I understand why people find at least some of them offensive. They’re not a reflection of the world we live in. We don’t have to turn back the calendar very far to encounter women who can’t even fathom the changes the world has been through. My daughter, for example, is a young adult, and she could look at my life history and see nothing so different from what she’s familiar with. My own mother finished high school in 1955, but even her life was not like these ads would suggest. She never had the chance to be Betty Crocker or Susie Homemaker. While she had no strong political leanings that I ever heard of, nor any serious desire for a career, she always worked outside the home because nobody offered her an alternative. I wonder, now, how she felt about that. Did she grow up just naturally expecting to marry a man who would work to support her while she kept the house and raised the children? Did she go through life feeling she got cheated out of that?

My father is not the man my mother spent most of her life married to. (They divorced when I was still a baby.) But my father believes that feminists messed up the whole order of things by flooding the job market with women. There were then twice as many people competing for jobs, so everybody’s paycheck got smaller, and consequently we wound up with a world where many women HAVE to work. That may be a little simplistic, but I see some logic in it. I can sort of see a woman like my mother, who probably wanted to be a homemaker, saying, “Thanks a lot, feminists. I had to work in crappy jobs all my life because you didn’t want to stay home.” Through no fault of her own, she never got to live the life she was led to expect.

Here’s all I’m saying. A lot of feminist-bashing goes on among Christian women. You’ll read about it on a lot of blogs–heck, you can read whole books about it if you look for them. And meanwhile, SAHMs  share that they set aside their careers to raise their children and care for their husbands and homes. There is no job more important, they tell us, and I happen to AGREE with them. So, summing up: philosophically, many of us agree that home is a good place for wives and mothers to be.

I’ll invite you to consider just one other possibility, though.
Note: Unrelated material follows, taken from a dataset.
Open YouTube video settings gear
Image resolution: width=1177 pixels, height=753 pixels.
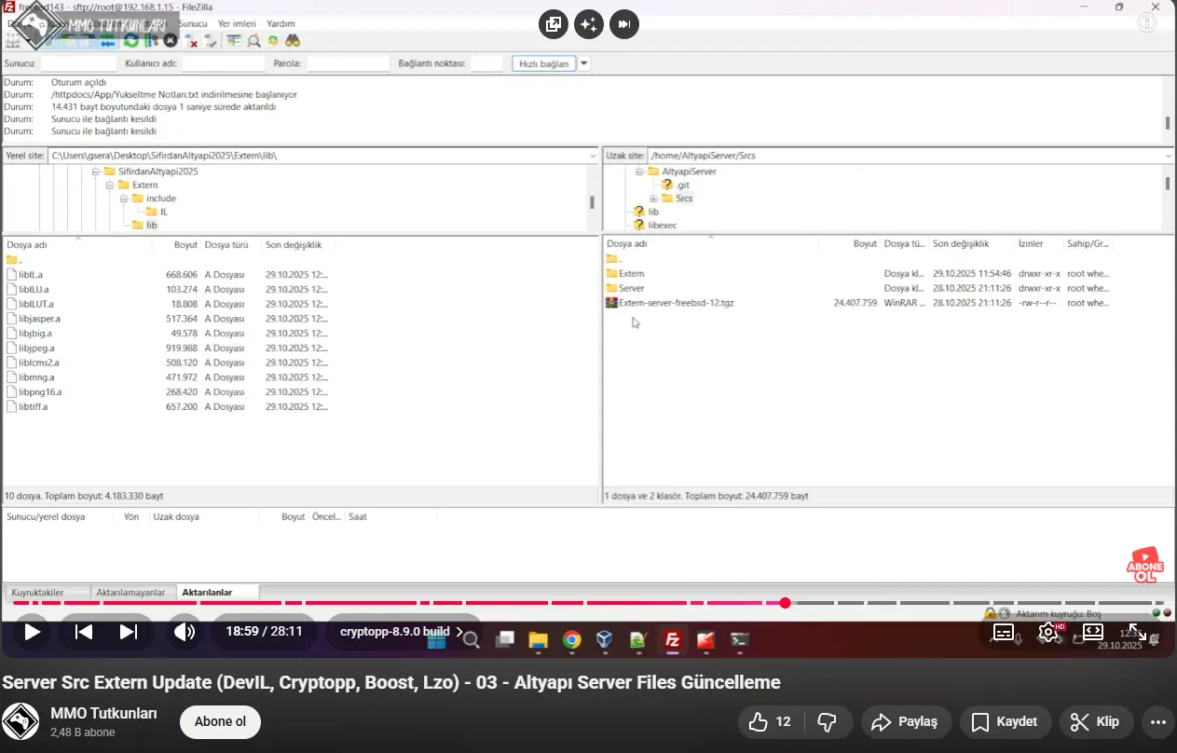(1047, 632)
Suppose you’d never had a choice? It’s one thing to prove to the world that you can graduate from the finest university and excel in your chosen field and then decide to take up the profession of homemaking. You’ve already proven you can stand on your own two feet, you can paddle your own canoe! But suppose your parents had laughed at your silly desire to go to college? What if they had patted your pretty head and said, “College is for boys, dear. You don’t need that kind of education to change diapers!” What if no scholarships or financial assistance had been available for you? What if the field you were interested in working in was something other than being a teacher or a nurse, and everyone had ridiculed you? Imagine going to a job interview at a place where you had amazing skills to fit the job, and a burning ambition to work, and being summarily told that they were looking for a man to fill the position.
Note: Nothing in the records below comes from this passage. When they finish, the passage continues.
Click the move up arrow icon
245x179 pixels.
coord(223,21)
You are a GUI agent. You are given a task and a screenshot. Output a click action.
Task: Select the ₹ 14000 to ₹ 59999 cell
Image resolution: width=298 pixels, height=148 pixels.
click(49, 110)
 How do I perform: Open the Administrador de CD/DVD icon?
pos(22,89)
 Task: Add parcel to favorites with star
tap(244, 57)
Suppose you had wound up exactly where you are right now: keeping house and caring for your husband and children…but you’d never had a choice. Suppose you had the same capable hands and brilliant mind that you do right now, but had never been afforded the chance to prove it to anyone. Would you feel as confident as you do today? Or let’s go briefly down another road…what if your husband mistreated you, but the law still regarded you as his property? What if he died and you had no choice but to fall on the mercy of relatives who would support you? That happened all the time, and not so long ago.

It’s very easy to condemn the wicked feminists who messed up the world. I wouldn’t even totally disagree, since some of the world’s most famous feminists were clearly not fighting on God’s side. But it wouldn’t hurt to remember that our mothers and grandmothers and great-grandmothers fought hard to get us the rights we have today, partly because they knew something most of us will never know: what it was like to be at home because you had no choice.